People who plan to peruse coastal beaches for weird and interesting treasures in the coming weeks are twice as likely to find Japanese glass fishing floats buried in the brush than last year.

With similar magic of the pixie who might place a pair of quarters under the pillow of a snoozing nine-year old in exchange for an uprooted molar, float fairies and float wranglers grace Grays Harbor beaches in February to hide hundreds of blue and green bubbles in the sand dunes.

Starting Friday, Feb. 16, 800 round glass floats were hidden on the North Beach. That’s twice as many as the fairies delivered last year.

The delivery is in anticipation for the first weekend in March, when the annual Beachcombers and Glass Float Expo at the Ocean Shores Convention Center will enter its 38th year.

Any glass floats found can be brought to the Ocean Shores Convention Center from Friday, March 1 through Sunday, March 3. There, beachcombers can register the glass orb and enter their name in a drawing to win a much larger float as a prize.

The massive scavenger hunt is only part of the storied event that celebrates the many aspects of beachgoing in the Pacific Northwest.

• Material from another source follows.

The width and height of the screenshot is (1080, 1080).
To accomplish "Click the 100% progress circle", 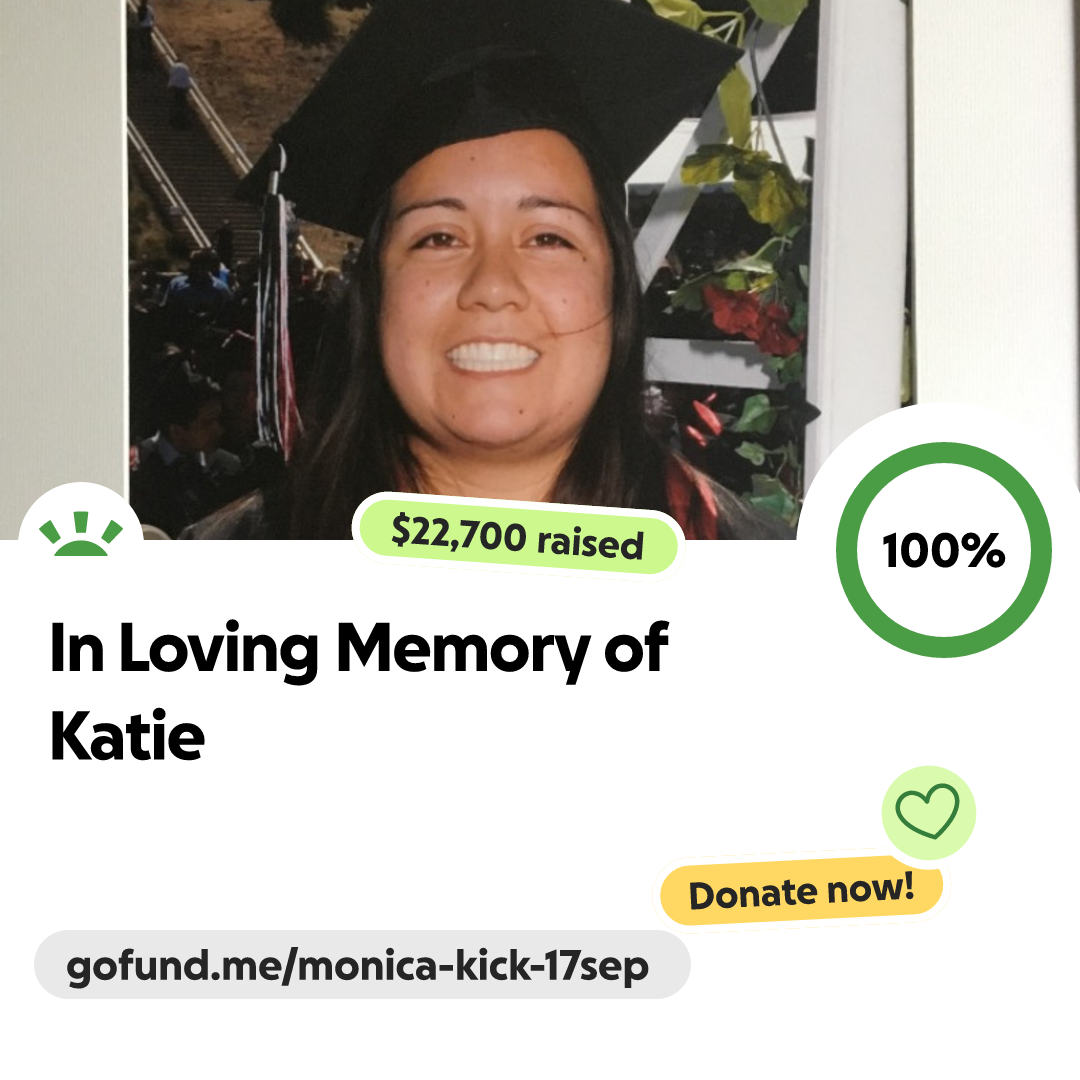I will point(944,550).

The first weekend in March will feature vendors from California to Alaska with a beach bent, and people will have a chance to enter their coastal crafts into competition for dozens of judged categories.

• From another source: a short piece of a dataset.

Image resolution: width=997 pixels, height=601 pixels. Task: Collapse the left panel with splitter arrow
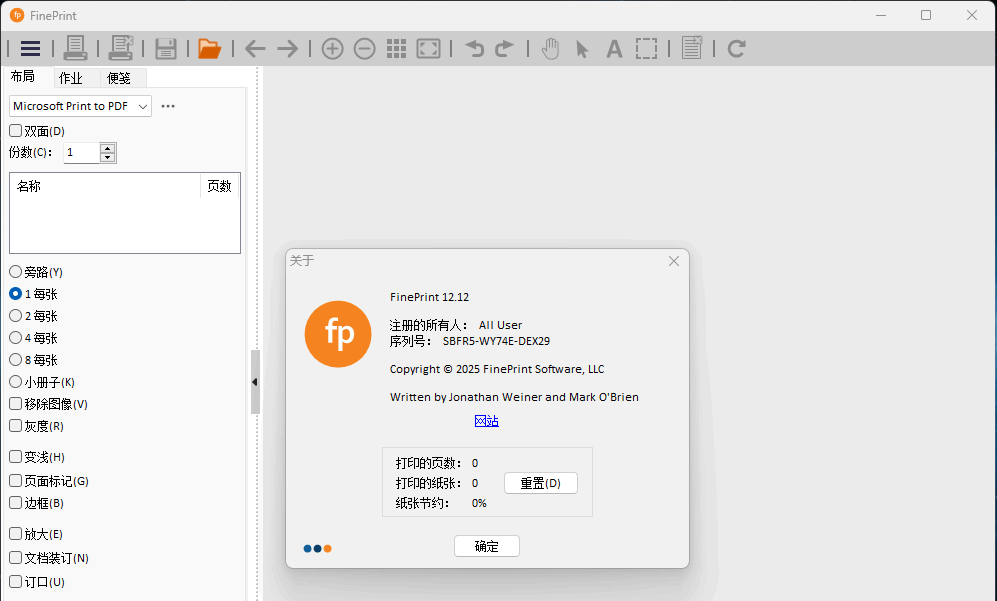[254, 382]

Formerly billed the Beachcombers Fun Fair, this second year of the new event will have an emphasis on glass floats.

Beach item displays at the event have always operated under the rule that all items must be found naturally, instead of purchased.

Meanwhile, collectors can buy and sell items in the “parking lot lounge,” the nickname for the convention center lobby where people are permitted to peddle beach finds, named after the attempts of former event-goers to sell floats from their tailgates in the parking lot outside the event.

On Sunday morning the beachcombers will turn their attention from treasure to trash and run a “dash for trash.” Once participants fill bags with as much random trash as possible, judges will award a prize to the person with the piece of trash deemed most unusual.

Participants can return floats they find to the convention center until the last day of the festival on Sunday.